Gyms will not generally let kids under 14 start working weights, their bodies are not ready for it. http://news.menshealth.com/should-kids-lift-weights/2012/07/31/ discusses the issues. The gym I sometimes take work kids too will run cv and body weight sessions (press ups, squats, etc) for younger ones.
I'm not an expert on kids development but I run sessions for 8 - 18 year olds climbing. I tend to every careful about getting younger ones to do anything too repetitive. They will develop movement skills and all round strength just by climbing.
Just take them climbing more, and ideally avoid bouldering as it tends to be harder on the joints. (In my opinion anyway, no science involved here!).
pull ups is best for climbing in young kids IMO, plus press ups, rupees, core work etc.
easy climbing to combat pump.
no need or benefit from weights til they start building muscle at puberty.
I hope this is a joke...? In case it's not, it's not a good idea for kids of that age to do ANY weightlifting.
Some guidelines for you to read:
Both these guidelines, as well as the one by the National Strength and Conditioning Associated, which contains similar recommendations but isn't available unless you happen to have access to the Journal of Strength and Conditioning Research emphasise the importance of having youth strength training overseen by a suitably qualified professional.
Just get them having fun and and most some basic own body weight exercise if they want.
Twight recommends bent over front rows, bench presses, lat pulldowns etc. as well as general muscle balancine exercises. Andy KP, in 'Hands' and 'Legs' has loads of good exercises that I thought they might enjoy.
I guess I will take them up a few Munroes first, see how they like that.
I am a girl and started climbing at the age of 8, I trained 3 times a week with climbing coaches from the ages of 10 to 16 and got really strong just by climbing and doing exercises such pull ups, press ups and lots of core to work the abs but never did any weight training! It's really bad for kids that are still growing, it can do a lot of damage as Craig said and I know a few girls that started doing weight training too young and injured themselves really badly (messed up their bone development and can no longer climb)...
I got quite good doing this kind of training and even did some competing (at a national level) so I wouldn't worry about them getting strong; if they keep doing lots of climbing they will get strong really fast, no weight exercises required!
I hope that helps and I hope they keep enjoying it!
Have a cigar? Shine on you crazy diamond?

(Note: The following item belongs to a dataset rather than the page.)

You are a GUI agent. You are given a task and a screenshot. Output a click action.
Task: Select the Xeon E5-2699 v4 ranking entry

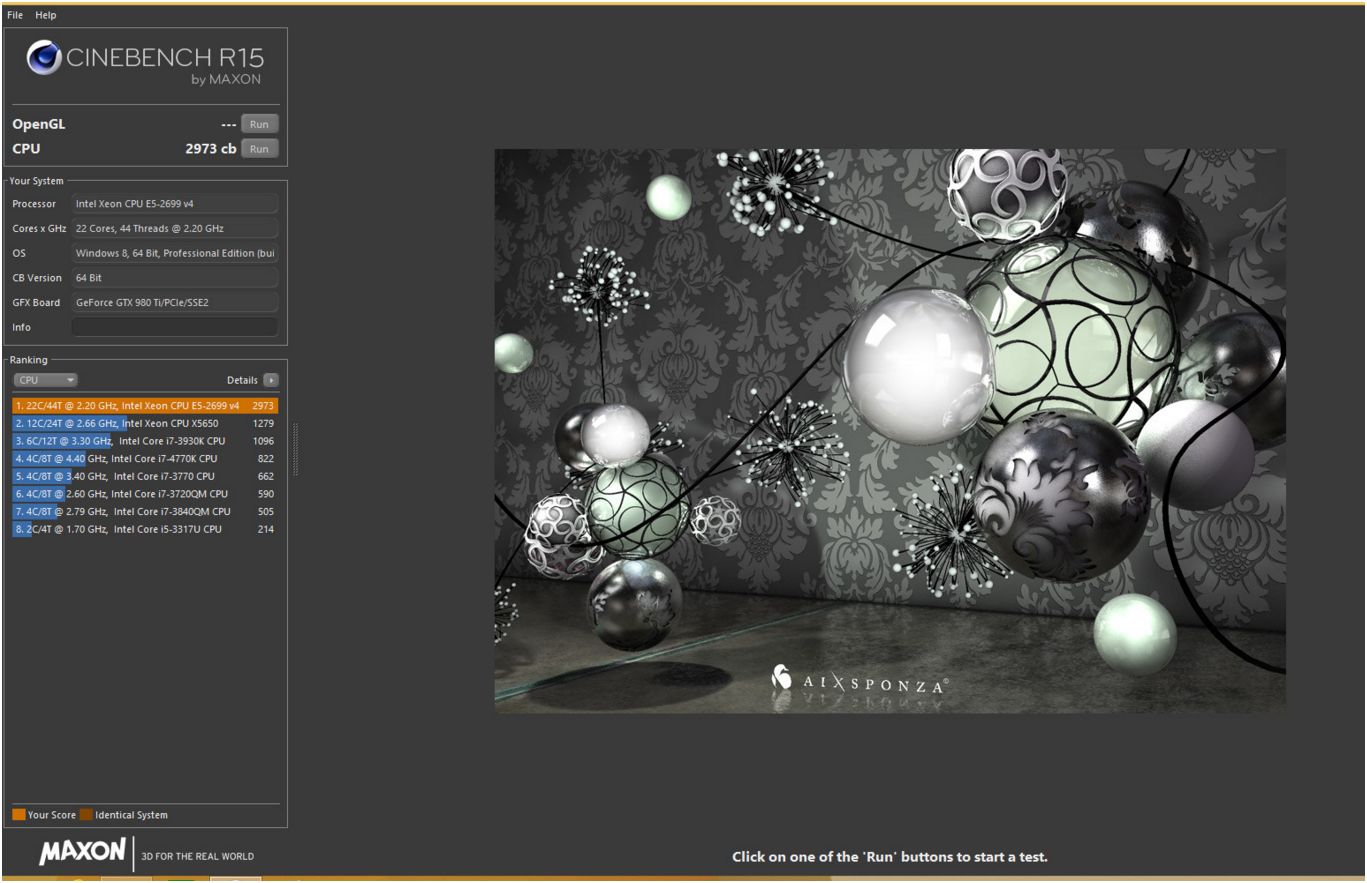pyautogui.click(x=145, y=406)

I agree, it was a tad trollesque. Weight training for climbing is largely a distraction, for kids it's downright irresponsible.
> I hope this is a joke...? In case it's not, it's not a good idea for kids of that age to do ANY weightlifting.
no,just let them sit on their arses playing video games
i know what id rather my daughter doing and it aint sonic the hedgehog
Haha, there are other options besides weightlifting and sonic the hedgehog Mark.
Basically I would not recommend weights for young kids.. Things like pull ups and,press ups are good and catsup for general fiTness, stretching and a bit,of core.
Definitely not weight training.. No need when so young..,and a good way to get injured or put off
Any sport like cycling gymnastics and football has a good level of on the body.
I think getting kids active and into sport at a early age is how they become active sporty competitive people and that is a good thing.
In the interest of balance. An alternative point of view from Bill Starr, a legendary lifter and coach.
Also respected Tudor Bompa (Periodisation guru) wrote "Total training for young champions" which includes work with weights.